> [Goal]: Update the rows starting at the line that contains "The image size is (1024, 624)." and ending at the line that contains "will [x=413, y=498]." by replacing "menu item" with "menu entry", keeping everything else the same. Return only those lines.

> [Records for this task]:
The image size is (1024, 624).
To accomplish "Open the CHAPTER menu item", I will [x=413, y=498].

==

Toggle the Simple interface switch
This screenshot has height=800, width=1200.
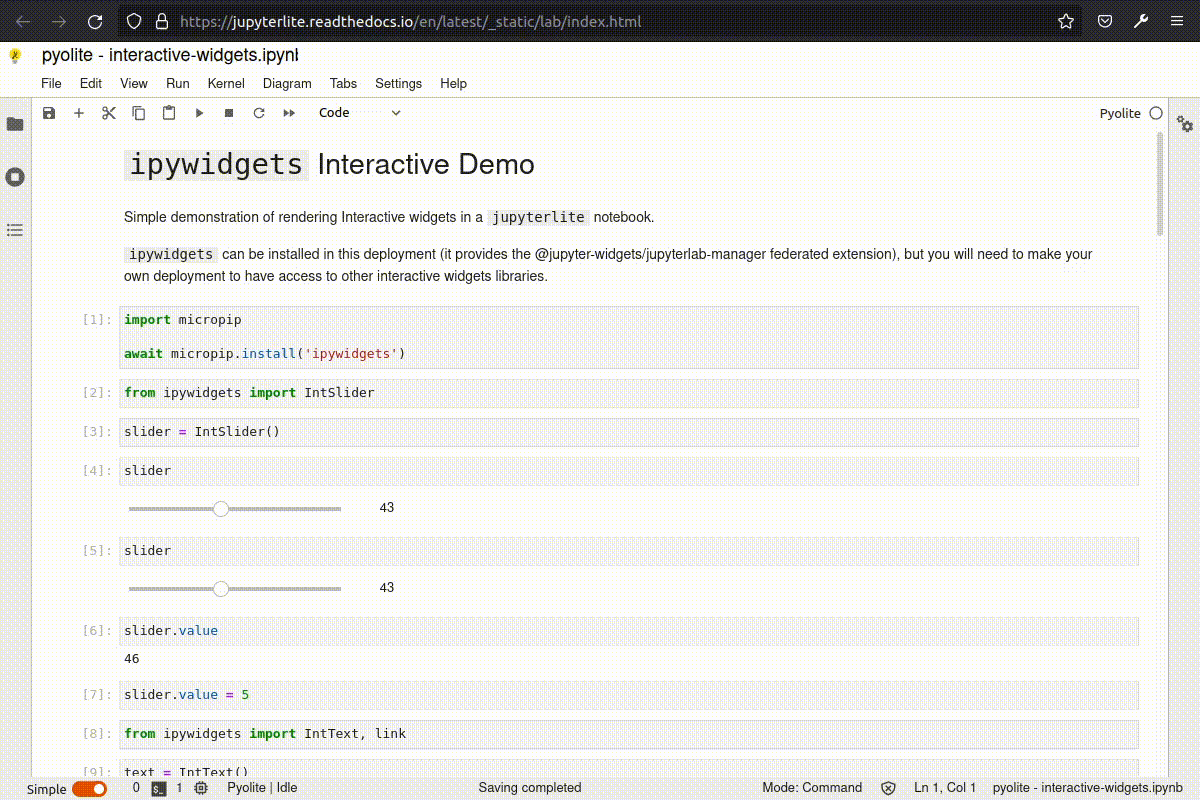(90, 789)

> [Solution]:
The image size is (1024, 624).
To accomplish "Open the CHAPTER menu entry", I will [x=413, y=498].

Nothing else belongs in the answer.